* About this exercise *
Reproduce, from the lines below, exactly the stretch that begins at the line containing "Privacy Policy (39, 2388)" and ends at the line containing "[Toggle menu] (376, 28)", both included.

* Records *
========

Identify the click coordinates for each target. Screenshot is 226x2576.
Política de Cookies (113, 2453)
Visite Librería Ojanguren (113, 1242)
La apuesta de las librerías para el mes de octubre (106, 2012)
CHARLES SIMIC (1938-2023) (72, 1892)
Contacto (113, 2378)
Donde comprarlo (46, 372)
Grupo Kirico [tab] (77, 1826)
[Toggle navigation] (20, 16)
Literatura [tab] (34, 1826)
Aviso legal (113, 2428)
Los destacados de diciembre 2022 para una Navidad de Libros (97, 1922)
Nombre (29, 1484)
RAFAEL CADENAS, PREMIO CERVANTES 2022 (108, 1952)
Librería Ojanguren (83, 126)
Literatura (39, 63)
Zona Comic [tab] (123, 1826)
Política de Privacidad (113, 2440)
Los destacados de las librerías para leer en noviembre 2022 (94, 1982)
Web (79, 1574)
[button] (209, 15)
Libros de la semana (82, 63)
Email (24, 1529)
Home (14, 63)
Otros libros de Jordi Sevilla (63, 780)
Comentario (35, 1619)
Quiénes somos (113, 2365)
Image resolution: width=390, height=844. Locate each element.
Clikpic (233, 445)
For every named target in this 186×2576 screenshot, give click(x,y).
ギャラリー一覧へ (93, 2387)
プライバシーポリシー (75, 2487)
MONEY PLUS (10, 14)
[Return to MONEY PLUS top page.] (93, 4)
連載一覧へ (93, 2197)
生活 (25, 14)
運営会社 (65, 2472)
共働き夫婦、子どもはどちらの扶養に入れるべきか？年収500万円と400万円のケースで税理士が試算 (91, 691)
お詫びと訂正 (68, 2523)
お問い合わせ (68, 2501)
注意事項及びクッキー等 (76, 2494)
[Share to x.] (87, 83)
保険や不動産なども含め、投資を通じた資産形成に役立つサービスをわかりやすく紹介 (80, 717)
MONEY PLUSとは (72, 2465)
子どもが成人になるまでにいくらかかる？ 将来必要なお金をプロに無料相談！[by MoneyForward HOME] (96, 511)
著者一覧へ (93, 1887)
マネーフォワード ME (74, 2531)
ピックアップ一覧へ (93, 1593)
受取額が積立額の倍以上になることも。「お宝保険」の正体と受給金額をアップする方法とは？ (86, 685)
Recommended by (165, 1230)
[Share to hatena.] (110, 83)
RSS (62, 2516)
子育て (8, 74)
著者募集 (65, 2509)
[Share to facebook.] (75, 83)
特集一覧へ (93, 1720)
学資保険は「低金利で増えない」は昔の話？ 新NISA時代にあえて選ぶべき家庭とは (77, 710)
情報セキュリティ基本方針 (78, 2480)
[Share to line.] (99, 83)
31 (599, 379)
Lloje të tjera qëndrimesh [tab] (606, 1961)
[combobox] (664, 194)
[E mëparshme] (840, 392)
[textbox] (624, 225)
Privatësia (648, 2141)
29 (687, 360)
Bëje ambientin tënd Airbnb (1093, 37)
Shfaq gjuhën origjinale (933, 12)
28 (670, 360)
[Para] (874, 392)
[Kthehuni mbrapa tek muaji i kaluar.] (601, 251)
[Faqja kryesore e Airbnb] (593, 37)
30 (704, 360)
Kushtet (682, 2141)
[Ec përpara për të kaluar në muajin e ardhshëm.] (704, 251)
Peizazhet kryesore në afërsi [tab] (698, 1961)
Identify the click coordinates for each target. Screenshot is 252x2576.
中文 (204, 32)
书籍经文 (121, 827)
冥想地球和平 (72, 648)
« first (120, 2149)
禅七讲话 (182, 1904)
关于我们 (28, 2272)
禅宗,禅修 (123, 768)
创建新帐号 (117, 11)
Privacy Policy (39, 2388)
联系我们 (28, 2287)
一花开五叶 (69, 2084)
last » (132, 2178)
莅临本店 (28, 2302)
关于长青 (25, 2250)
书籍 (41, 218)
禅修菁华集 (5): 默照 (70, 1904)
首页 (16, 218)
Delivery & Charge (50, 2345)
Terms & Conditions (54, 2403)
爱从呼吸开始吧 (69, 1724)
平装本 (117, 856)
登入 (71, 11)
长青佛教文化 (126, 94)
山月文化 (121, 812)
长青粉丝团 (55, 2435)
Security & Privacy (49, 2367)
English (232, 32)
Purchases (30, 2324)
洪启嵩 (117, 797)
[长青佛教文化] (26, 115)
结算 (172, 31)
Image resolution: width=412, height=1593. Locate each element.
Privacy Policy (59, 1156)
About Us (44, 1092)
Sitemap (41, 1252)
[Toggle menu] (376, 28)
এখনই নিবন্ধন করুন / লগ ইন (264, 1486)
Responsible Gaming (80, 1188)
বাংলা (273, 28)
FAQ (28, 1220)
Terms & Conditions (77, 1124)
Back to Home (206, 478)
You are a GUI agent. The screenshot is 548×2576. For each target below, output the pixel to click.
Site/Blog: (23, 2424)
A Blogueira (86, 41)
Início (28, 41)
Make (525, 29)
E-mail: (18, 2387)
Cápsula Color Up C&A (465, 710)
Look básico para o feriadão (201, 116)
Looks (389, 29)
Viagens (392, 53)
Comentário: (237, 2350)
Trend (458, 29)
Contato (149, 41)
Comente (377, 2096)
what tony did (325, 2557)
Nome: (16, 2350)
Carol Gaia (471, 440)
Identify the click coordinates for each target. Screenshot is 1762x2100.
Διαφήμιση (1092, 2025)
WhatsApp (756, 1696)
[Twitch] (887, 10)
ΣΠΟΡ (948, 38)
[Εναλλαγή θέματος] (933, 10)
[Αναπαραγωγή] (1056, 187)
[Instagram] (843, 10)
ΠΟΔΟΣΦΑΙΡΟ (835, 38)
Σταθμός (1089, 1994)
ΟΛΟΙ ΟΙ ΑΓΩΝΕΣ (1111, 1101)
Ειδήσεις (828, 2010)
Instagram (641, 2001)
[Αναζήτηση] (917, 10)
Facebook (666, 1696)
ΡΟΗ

========

* Solution to this exercise *
Privacy Policy (39, 2388)
联系我们 (28, 2287)
一花开五叶 (69, 2084)
last » (132, 2178)
莅临本店 (28, 2302)
关于长青 (25, 2250)
书籍 (41, 218)
禅修菁华集 (5): 默照 (70, 1904)
首页 (16, 218)
Delivery & Charge (50, 2345)
Terms & Conditions (54, 2403)
爱从呼吸开始吧 (69, 1724)
平装本 (117, 856)
登入 (71, 11)
长青佛教文化 (126, 94)
山月文化 (121, 812)
长青粉丝团 (55, 2435)
Security & Privacy (49, 2367)
English (232, 32)
Purchases (30, 2324)
洪启嵩 (117, 797)
[长青佛教文化] (26, 115)
结算 (172, 31)
Image resolution: width=412, height=1593. Locate each element.
Privacy Policy (59, 1156)
About Us (44, 1092)
Sitemap (41, 1252)
[Toggle menu] (376, 28)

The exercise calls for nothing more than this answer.